デアウベクシテ
第17話~結衣
 小さな店。人が通ればすぐわかる。私の横を、結衣が通った気がした。

「結衣…。」
「どうしたの?彩華。」

 私は結衣を思う。

「私は賢人に、『優しさ』も『愛』も、色んなこと教えてもらって、色んなこと知ることができた。もう少し…、ほんの少しでよかったの。もう少し早く知っていれば、結衣が死ぬことはなかったかもしれない…。」
「ユイ?」
「賢人と出会う直前に、自殺した私の親友。」

 賢人の手が止まった。

「何でも話してたし、結衣もそうだと思ってた。でも私こんなんだから、『こんな人間に何を話してもわからないだろう』って、思われてたのかもしれない。」
「でも、一緒にいたんだろ?」

 優しいフレンチトースト。

「結衣も好きだったの、フレンチトースト。『色んなお店行きたい。彩華行こう。』って、店を巡ったりもした。もちろん、それだけじゃない。あんなに一緒にいたのに私は、結衣の何も気付けなかった。

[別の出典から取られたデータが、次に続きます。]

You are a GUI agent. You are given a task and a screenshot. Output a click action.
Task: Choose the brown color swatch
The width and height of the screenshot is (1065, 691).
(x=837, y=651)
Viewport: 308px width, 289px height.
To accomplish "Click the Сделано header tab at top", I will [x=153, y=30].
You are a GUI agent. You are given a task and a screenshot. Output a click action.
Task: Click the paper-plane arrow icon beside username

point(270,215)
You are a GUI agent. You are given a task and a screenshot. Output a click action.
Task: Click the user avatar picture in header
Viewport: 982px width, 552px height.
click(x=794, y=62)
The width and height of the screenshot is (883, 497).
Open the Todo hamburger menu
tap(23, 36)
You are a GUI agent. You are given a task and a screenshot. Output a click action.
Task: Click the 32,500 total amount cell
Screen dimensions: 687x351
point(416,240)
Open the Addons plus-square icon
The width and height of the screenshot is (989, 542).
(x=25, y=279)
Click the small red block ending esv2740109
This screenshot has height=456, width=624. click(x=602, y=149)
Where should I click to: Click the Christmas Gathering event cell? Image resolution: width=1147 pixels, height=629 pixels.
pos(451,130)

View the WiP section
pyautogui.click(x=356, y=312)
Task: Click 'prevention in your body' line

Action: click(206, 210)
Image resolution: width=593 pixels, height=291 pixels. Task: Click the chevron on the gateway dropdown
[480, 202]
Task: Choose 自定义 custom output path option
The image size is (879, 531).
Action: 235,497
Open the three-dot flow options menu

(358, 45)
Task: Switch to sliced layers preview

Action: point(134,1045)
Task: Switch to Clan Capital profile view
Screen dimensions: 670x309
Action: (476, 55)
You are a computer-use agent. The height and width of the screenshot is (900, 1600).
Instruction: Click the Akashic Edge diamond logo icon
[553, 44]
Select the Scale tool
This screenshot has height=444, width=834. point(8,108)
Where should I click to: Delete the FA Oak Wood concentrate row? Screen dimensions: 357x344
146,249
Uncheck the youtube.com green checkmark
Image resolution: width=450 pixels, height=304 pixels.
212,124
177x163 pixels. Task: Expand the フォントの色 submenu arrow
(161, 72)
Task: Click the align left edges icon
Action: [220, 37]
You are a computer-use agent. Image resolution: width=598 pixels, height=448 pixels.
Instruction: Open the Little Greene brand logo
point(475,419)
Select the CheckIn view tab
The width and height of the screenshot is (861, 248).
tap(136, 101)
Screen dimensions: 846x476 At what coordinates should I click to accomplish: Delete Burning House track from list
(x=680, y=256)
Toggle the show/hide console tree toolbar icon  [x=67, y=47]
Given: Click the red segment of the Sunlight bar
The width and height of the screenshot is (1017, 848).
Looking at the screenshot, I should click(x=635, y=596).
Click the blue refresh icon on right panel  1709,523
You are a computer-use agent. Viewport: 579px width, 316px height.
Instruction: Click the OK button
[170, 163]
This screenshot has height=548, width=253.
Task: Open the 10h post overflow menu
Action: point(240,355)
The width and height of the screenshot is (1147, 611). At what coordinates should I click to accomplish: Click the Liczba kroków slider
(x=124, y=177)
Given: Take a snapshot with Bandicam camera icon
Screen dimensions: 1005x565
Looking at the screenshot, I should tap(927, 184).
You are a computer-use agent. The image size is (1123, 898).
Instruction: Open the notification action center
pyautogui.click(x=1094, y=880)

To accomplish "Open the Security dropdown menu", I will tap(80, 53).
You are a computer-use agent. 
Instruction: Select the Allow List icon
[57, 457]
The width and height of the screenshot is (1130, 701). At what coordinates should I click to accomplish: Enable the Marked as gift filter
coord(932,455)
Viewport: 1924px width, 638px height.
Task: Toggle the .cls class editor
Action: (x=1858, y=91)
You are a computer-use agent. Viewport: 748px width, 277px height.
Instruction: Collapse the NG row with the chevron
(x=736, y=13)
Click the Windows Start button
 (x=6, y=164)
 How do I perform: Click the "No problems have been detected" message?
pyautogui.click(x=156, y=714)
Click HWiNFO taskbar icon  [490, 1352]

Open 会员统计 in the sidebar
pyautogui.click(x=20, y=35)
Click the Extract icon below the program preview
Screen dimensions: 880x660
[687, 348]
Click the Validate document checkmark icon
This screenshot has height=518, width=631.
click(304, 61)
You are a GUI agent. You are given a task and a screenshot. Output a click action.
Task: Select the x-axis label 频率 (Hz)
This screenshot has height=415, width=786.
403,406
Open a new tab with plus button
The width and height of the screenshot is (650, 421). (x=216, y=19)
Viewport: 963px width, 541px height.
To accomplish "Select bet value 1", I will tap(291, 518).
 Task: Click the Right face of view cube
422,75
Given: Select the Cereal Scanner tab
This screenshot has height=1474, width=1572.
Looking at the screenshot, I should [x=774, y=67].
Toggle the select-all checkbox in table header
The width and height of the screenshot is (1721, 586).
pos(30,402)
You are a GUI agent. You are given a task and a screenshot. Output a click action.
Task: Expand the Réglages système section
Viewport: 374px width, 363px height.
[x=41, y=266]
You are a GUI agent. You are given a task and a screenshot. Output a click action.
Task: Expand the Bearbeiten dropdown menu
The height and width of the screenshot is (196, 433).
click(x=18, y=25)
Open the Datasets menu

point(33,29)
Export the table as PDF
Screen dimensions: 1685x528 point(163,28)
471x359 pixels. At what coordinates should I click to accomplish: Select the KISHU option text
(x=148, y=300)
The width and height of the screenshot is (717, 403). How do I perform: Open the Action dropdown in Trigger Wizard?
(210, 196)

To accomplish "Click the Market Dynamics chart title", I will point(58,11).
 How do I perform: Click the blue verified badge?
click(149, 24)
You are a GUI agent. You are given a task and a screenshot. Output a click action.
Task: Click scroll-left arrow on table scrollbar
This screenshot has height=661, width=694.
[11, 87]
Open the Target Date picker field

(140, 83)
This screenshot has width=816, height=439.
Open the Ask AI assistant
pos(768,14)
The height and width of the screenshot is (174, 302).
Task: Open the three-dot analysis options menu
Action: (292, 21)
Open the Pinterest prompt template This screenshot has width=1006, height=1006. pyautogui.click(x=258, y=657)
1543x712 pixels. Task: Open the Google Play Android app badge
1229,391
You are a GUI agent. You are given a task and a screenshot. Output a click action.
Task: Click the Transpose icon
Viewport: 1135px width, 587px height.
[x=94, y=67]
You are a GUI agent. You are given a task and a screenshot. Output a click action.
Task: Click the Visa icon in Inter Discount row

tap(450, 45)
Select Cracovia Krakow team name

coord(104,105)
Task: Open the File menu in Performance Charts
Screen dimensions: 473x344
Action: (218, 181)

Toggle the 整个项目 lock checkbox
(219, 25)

」

 賢人はナイフとフォークを置く。

「それでも最後に『ありがとう』って、残してくれたんだろ?」
「『ありがとう』だけよ?それじゃ何もわからない。」
「それしか言えなかった、それだけは伝えたかったんだよ。」
「どうしてわかるの?賢人に結衣の気持ちが…。」

 忘れていた。賢人と出会った日。賢人は駅のホームから電車に飛び込もうとしていた。

「彩華と出会って、ホテルで一晩過ごして部屋を出ようとした時、彩華を見て思ったんだ。」
「何て?」
「俺はこの人に感謝しなきゃいけないって。」
「だからあのメモを?」
「本当はもっと沢山、感謝の思いを伝えたかった。駅のホームでのこと、タクシーやビジネスホテルを探してくれたこと、ラブホテルなんかで一晩一緒にいれくれたこと、ずっと俺を心配してくれたこと。」
「じゃあ言えばよかったじゃない。あんな小さなメモじゃなくて、直接言えばよかったじゃない。」

 私は少しムキになっていた。何よ、賢人も、結衣も。

「彩華。感謝したいって思うと同時に、この人にこれ以上迷惑をかけたくない。そうとも思ったんだ。そう思ったら『ありがとう』、それしかなかったんだよ。」
「そんな…。他にも何かあったでしょ…?」
「俺は一晩だけであれだけ感謝したんだ。彩華の親友、沢山一緒に過ごした親友なら、感謝の思いもそれだけ沢山あったはずだ。伝えたいことも沢山 。でもそれをひとつひとつ数えたらキリがない。だからせめてお礼を…。」
「ありがとう、を?」
「そう。最後に、彩華にだけ。伝えたかったんだよ。」

 結衣が込み上げる。胸が熱い。

「結衣…。」
「彩華が何も気付けなかったんじゃなくて、彩華の親友は感謝を伝えたかった。俺にはそう感じるよ。」

 冷えたアイスコーヒーのグラスに人差し指を当てる。雫が涙のように落ちる。

「私は結衣に何もできなかったのに、本当に私に感謝してたの…?」
「そうじゃない、彩華。」
「じゃあどういうこと?」
「一緒にいることが一番大切、彩華の親友もきっとそう思ってた。彩華といて嬉しかった。だから彩華は何もしてなくないんだよ。」

 私はグラスを持つ。冷たい。冷静。

「また賢人が教えてくれた。」
「何を?」

 冷静なアイスコーヒーを飲むと、私は落ち着きを取り戻した。

「今度は結衣の気持ち。」
「俺は思ったことを言っただけだよ、彩華。」
「その『思ったこと』。私にはわからなかった。ずっとわからないまま生きていたと思う。」
「何か気付けたこと、彩華にあった?」
「賢人?」
「なに?彩華。」
「ありがとう。」

 私は笑う。賢人も笑った。優しい、美味しい、笑顔。それだけでこんなにも嬉しいなんて。

 賢人との初めを思い出す。

「結衣のことだけじゃない。賢人はいつも、私の私にはわからないことに気付く、見抜く。」
「彩華のことが好きだから。それだけだよ。」

『ありがとう』その意味を、私は知った。